Consider mediation: the process where the parties make their own decisions about everything:
- Whether or not they will Mediate?
- If so, what process? when, where, with whom, and how?
- What issues they will address?
- What is the resolution?
- What issues are left unresolved, but better understood?
Only the parties can decide if they want to resolve their differences. If so, then the parties are in charge of their own choices.
The parties make all their own decisions,
~ Not a Judge or Arbitrator.
Mediation is a voluntary process.
The parties make only the decisions they want to make. A Mediator may help to formulate their agenda. But the parties are in charge of its contents and use. No one can force any party to make any decision or change any position or viewpoint.
No resolution is possible without the parties’ agreement: and full participation in the process. There can be no resolution without all parties’ agreement When everyone involved understands how voluntary the process is, the parties are able to resolve their dispute, to move on to other of life’s challenges.
Each party keeps their own autonomy and independence.
Mediators are trained in Process.
- The “facilitative” Process ensures that the Mediator will oversee communications between the parties as a Facilitator. Putting a neutral Mediator in charge of the process assures each party that s/he is able to communicate with a neutral and nonjudgmental Mediator, who communicates with the other parties in a safe and/or neutral manner. The Mediator conveys the content of each message.
- Sometimes the “evaluative” Process is needed, to assist parties in more accurately assessing their issues. When the Mediator evaluates a legal issue, and confidentially provides an opinion of the good points and not-so-good points of a party’s position, to the party and counsel, then the parties can assess the likelihood of judicial success at trial, at what cost by comparing: the litigation fees and costs against the settlement options, including non-monetary remedies, beyond the legal costs.

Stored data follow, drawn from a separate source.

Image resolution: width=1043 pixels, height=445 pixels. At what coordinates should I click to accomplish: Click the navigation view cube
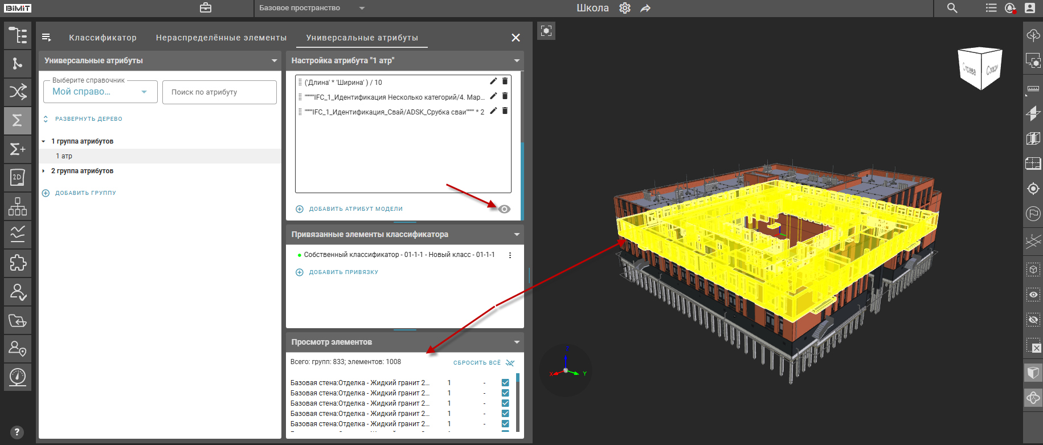980,69
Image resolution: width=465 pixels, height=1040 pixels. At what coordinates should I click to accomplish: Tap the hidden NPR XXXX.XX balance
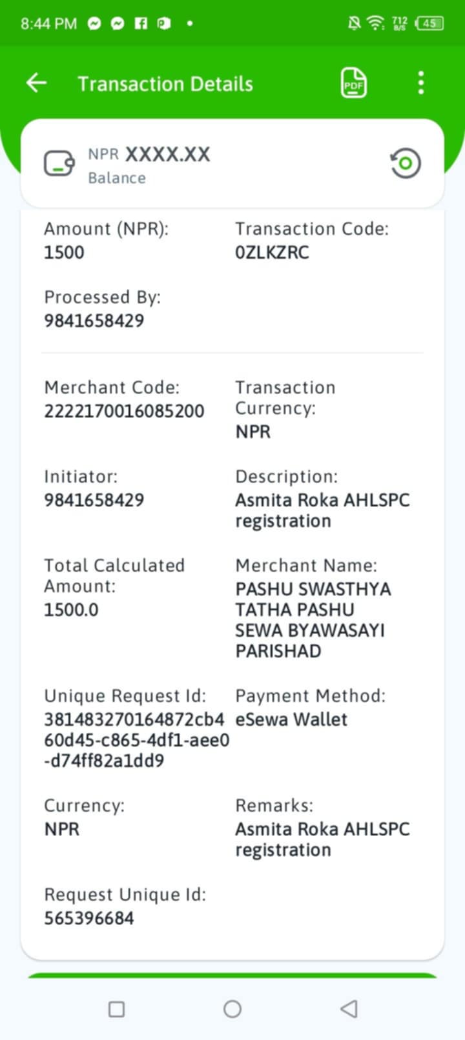(x=149, y=154)
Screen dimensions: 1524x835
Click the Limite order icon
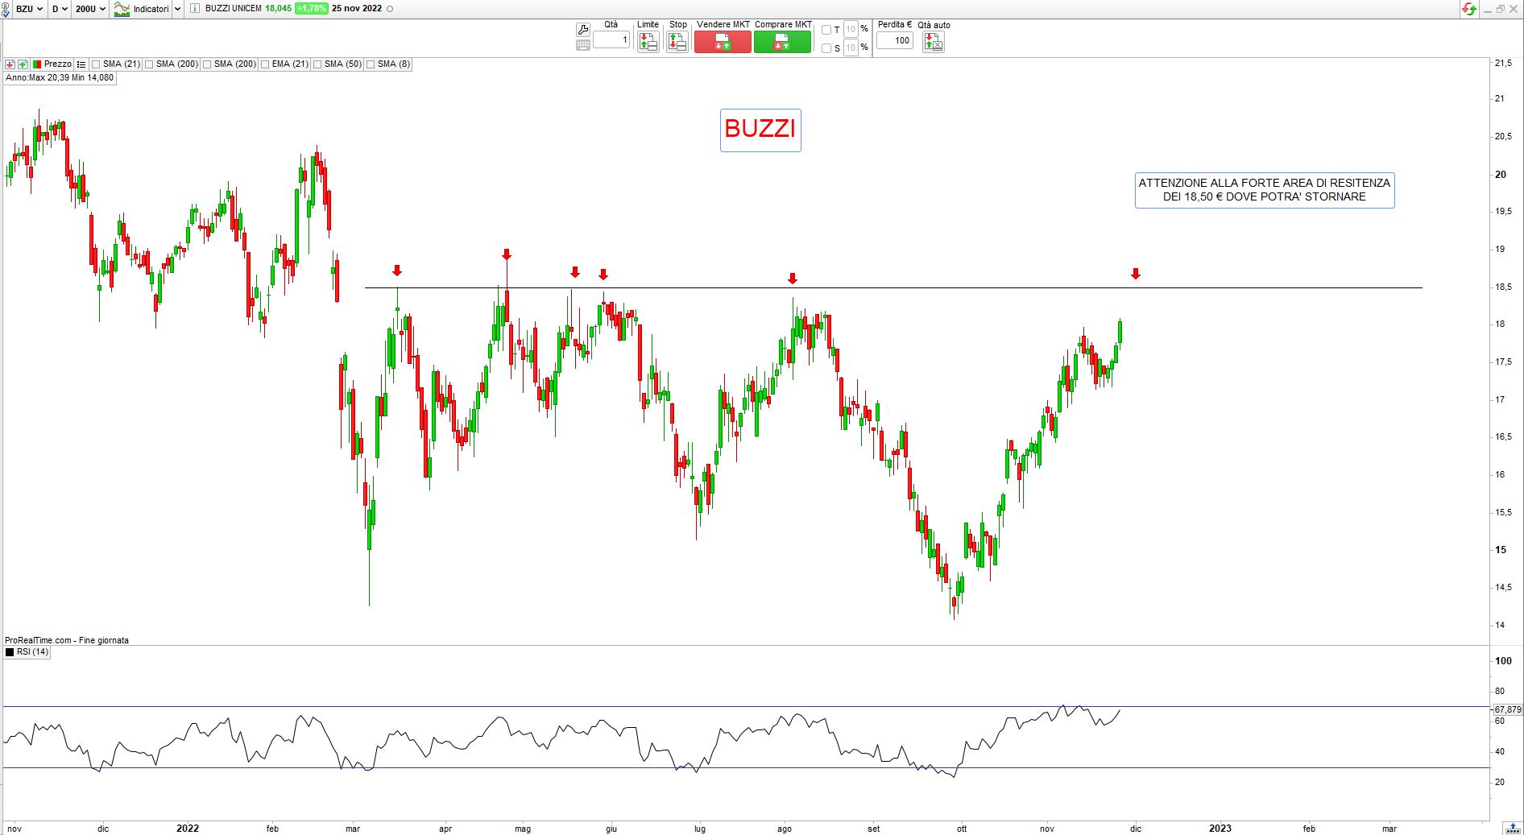pos(648,42)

- Other times the “transformative” Process results in a family’s dynamics becoming improved, sometimes radically, because of an increased understanding of the parties’ different viewpoints. With new thoughts and insights, a new understanding can assuage an old hurt based on misunderstanding, so that the old hurt can be released, with the prior relationship transformed into a new, positive dynamic.
Parties can design their own process.
If unable to decide a specific issue, the parties may be able to establish a more workable relationship by talking first about ‘safer’ topics, such as the procedural issues, about their respective goals and how to get there. Then they will each know more about how they may be able to look together at the disputed ‘hot-button’ items.
The gift of a Mediator is to meet the parties wherever they are in their dispute resolution process.
“If the parties are ‘In Charge’, what is the Mediator doing?”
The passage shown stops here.